Tools to monitor the initial steps in GPCR signalling
Ligand binding to a GPCR induces a conformational change that enhances the affinity of the receptor for G proteins (Ghanouni et al., 2001). Upon G protein binding, GDP is exchanged for GTP which is present at a higher concentration in the cytoplasm (Bos et al., 2007), initiating G protein activation and further downstream signalling. Soon after RET-based cAMP sensors were created, the first RET biosensor detecting G protein signalling in living Dictyostelium discoideum cells was reported by Janetopoulos et al. (Janetopoulos et al., 2001). In this study, the activation of cAMP chemoattractant receptors was investigated by fusing Gα2-subunit to CFP and Gβ-subunit to YFP. Upon addition of chemoattractant cAMP, the Gα and Gβ subunits dissociate causing a reduction in FRET (Janetopoulos et al., 2001). This was an influential study that inspired other groups to interrogate the dynamics of GPCR–G protein coupling in eukaryotic cells. Initially, studies tested dissociation of the CFP- and YFP-tagged Gαβγ heterotrimer following agonist stimulation of the unmodified receptor (Azpiazu and Gautam, 2004). Further studies measured ligand-induced interaction between the GPCR of interest and Gα or Gβγ (Philip et al., 2007, Nobles et al., 2005, Hein et al., 2006). Analogous concepts were utilised for the development of BRET-based assays (Gales et al., 2005, Audet et al., 2008).
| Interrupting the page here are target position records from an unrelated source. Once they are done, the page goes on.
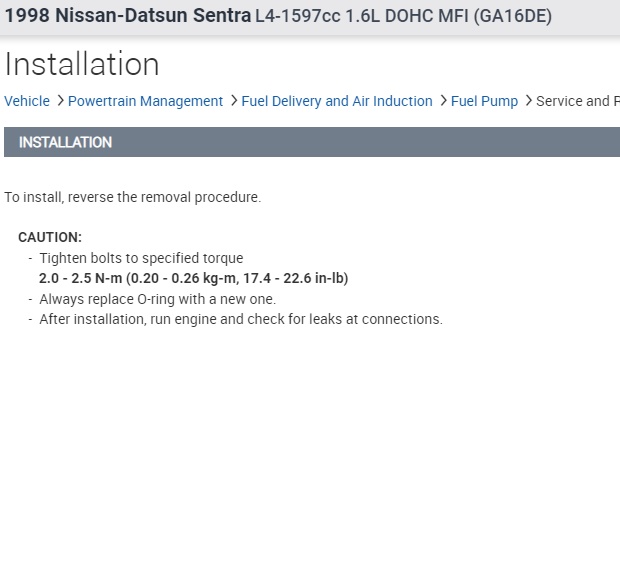Click the Tighten bolts to specified torque line

[141, 258]
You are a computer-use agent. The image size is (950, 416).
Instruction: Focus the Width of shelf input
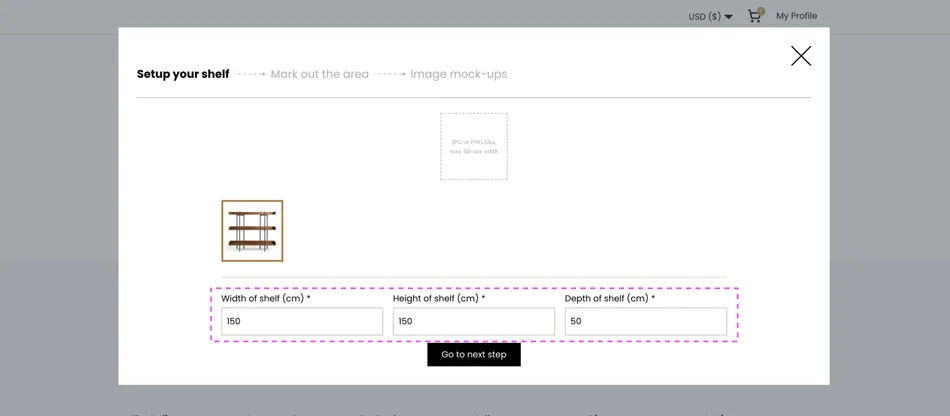pos(302,321)
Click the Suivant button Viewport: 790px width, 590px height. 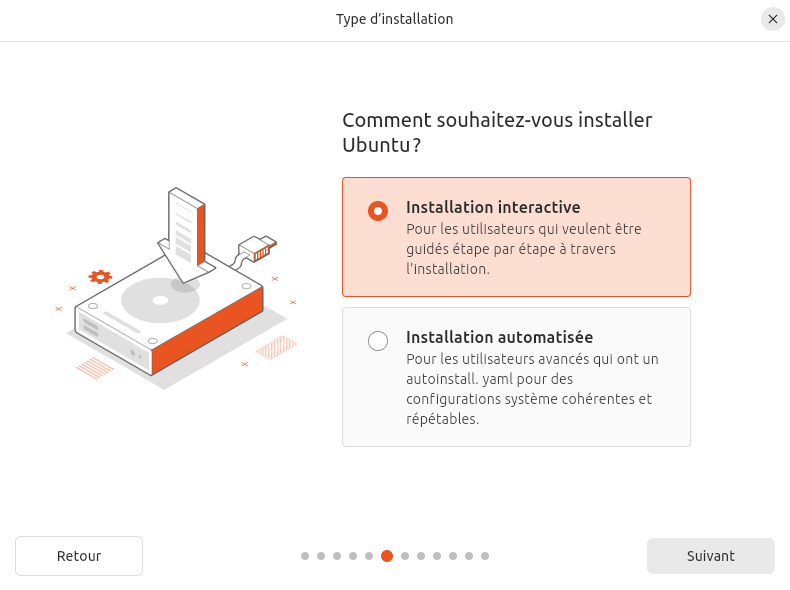(710, 556)
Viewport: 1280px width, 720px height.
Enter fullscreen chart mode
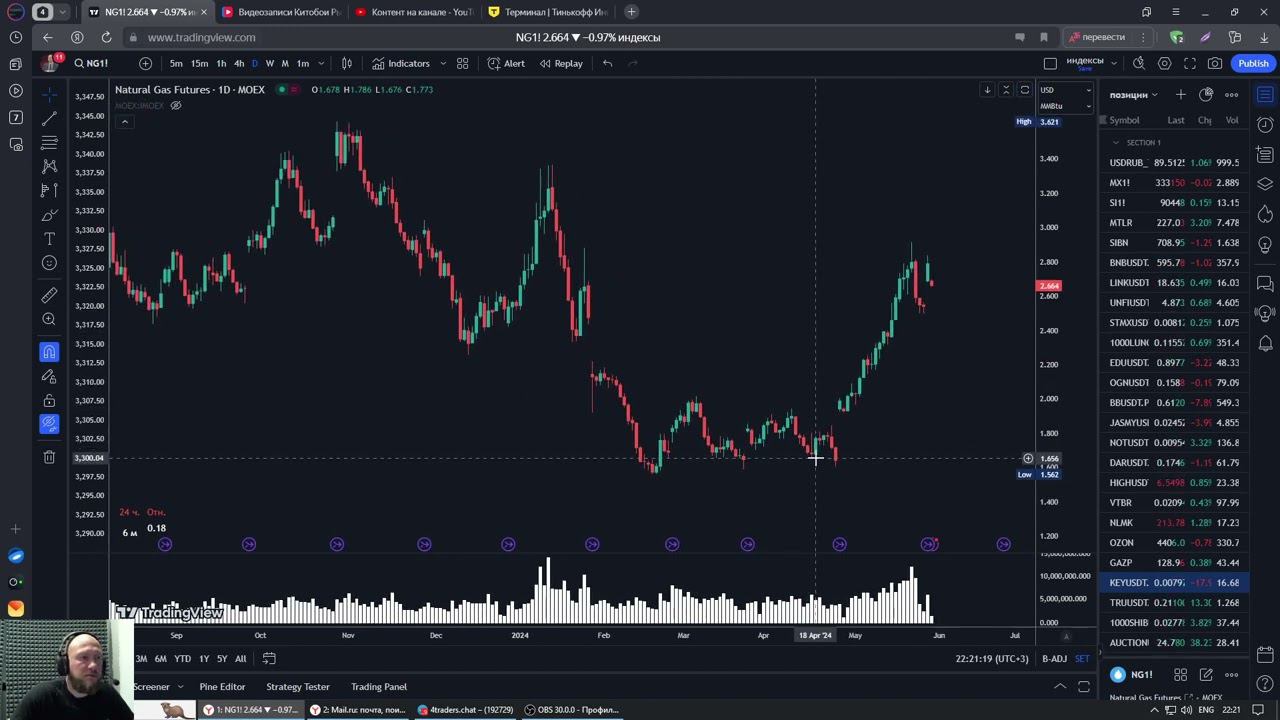[1189, 63]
FRET/BRET changes between a GPCR and a G protein upon GPCR activation can be relatively small (Wan et al., 2018). Consequently, novel biosensors without membrane anchors were designed to generate higher RET changes upon GPCR activation. Among this type of sensor are conformation-specific nanobodies – binding domains derived from single chain camelid antibodies (Rasmussen et al., 2011). Originally, nanobodies were designed to assist GPCR crystallisation by stabilising the active conformation of a specific GPCR (Rasmussen et al., 2011). However, nanobodies can also be used as reporters of GPCR activation (Irannejad et al., 2013). When expressed in living cells, nanobodies translocate from the cytoplasm to their specific GPCR after it transitions into an active conformation (Irannejad et al., 2013). By fusion with fluorescent proteins, nanobodies can be used both in imaging and FRET/BRET-based assays to assess receptor activation (Figure 2A) (Irannejad et al., 2013) – an approach that has greatly advanced our understanding of endosomal GPCR signalling.
Within a pivotal study, Irannejad et al. used Nb80-GFP, a nanobody specific for the active conformation of the β2adrenoceptor (β2AR), to reveal that β2AR has a first wave of activation at the plasma membrane, and then a second wave of activation at endosomes (Irannejad et al., 2013). Using another nanobody (Nb37) against active Gαs, they further validated that G proteins are activated within this compartment (Figure 2B) (Irannejad et al., 2013). A similar approach based on Nb37 was used by Godbole et al. giving evidence that the TSH receptor activates endogenous Gαs proteins on membranes of the trans-Golgi network (Godbole et al., 2017). The resulting localised cAMP production and PKA activation close to the nucleus was required for efficient TSH-dependent CREB phosphorylation and gene transcription (Godbole et al., 2017).